§ **EXERCISE REQUIREMENTS**
Set down all of the data exactly. Pictures stay out of the copy.

§ **GIVEN RECORDS**
__________

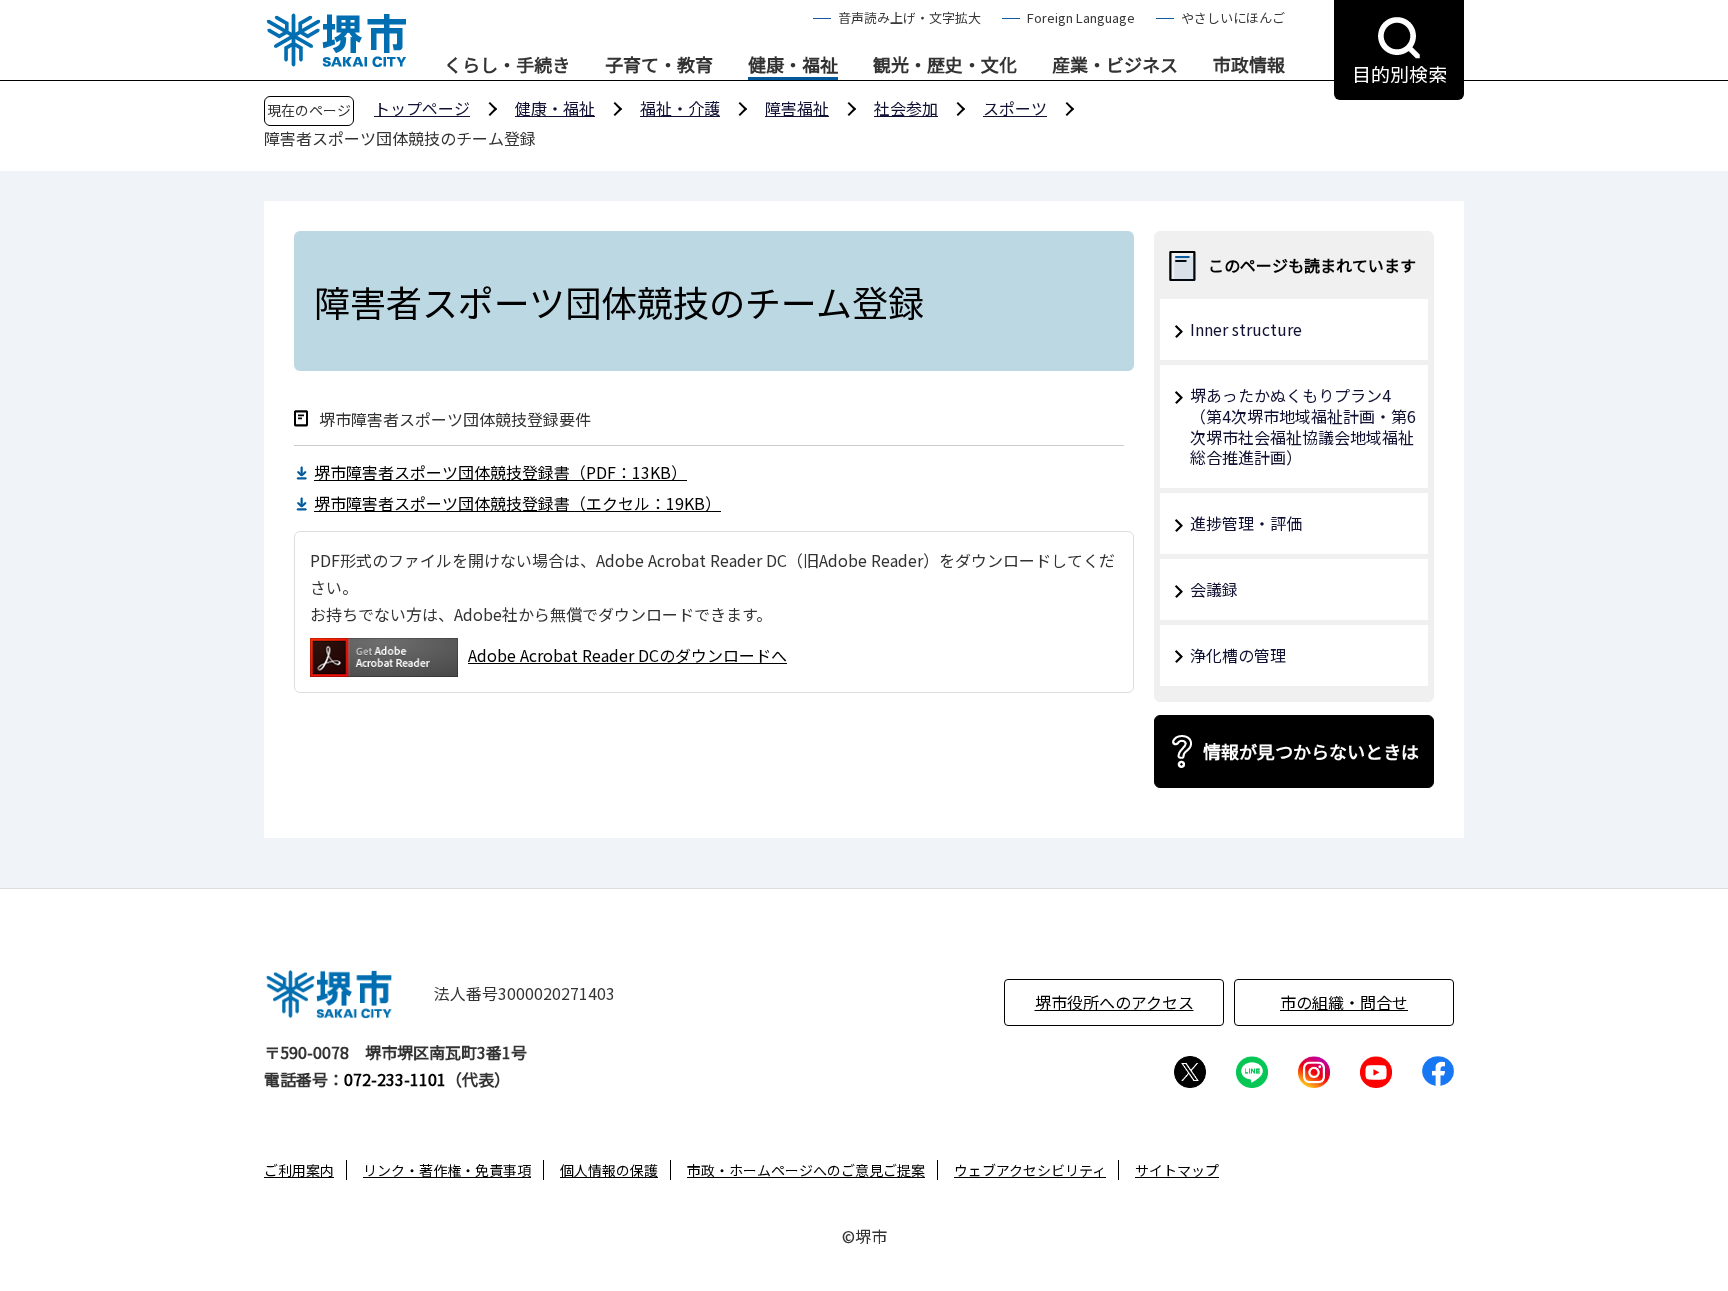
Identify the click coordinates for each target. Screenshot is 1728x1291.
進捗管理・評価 (1246, 523)
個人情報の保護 (609, 1170)
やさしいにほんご (1233, 17)
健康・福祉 (793, 65)
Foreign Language (1081, 17)
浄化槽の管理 (1238, 655)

__________

§ **PROBLEM SOLUTION**
Identify the click coordinates for each target. Screenshot is 1728x1291.
進捗管理・評価 (1246, 523)
個人情報の保護 (609, 1170)
やさしいにほんご (1233, 17)
健康・福祉 (793, 65)
Foreign Language (1081, 17)
浄化槽の管理 (1238, 655)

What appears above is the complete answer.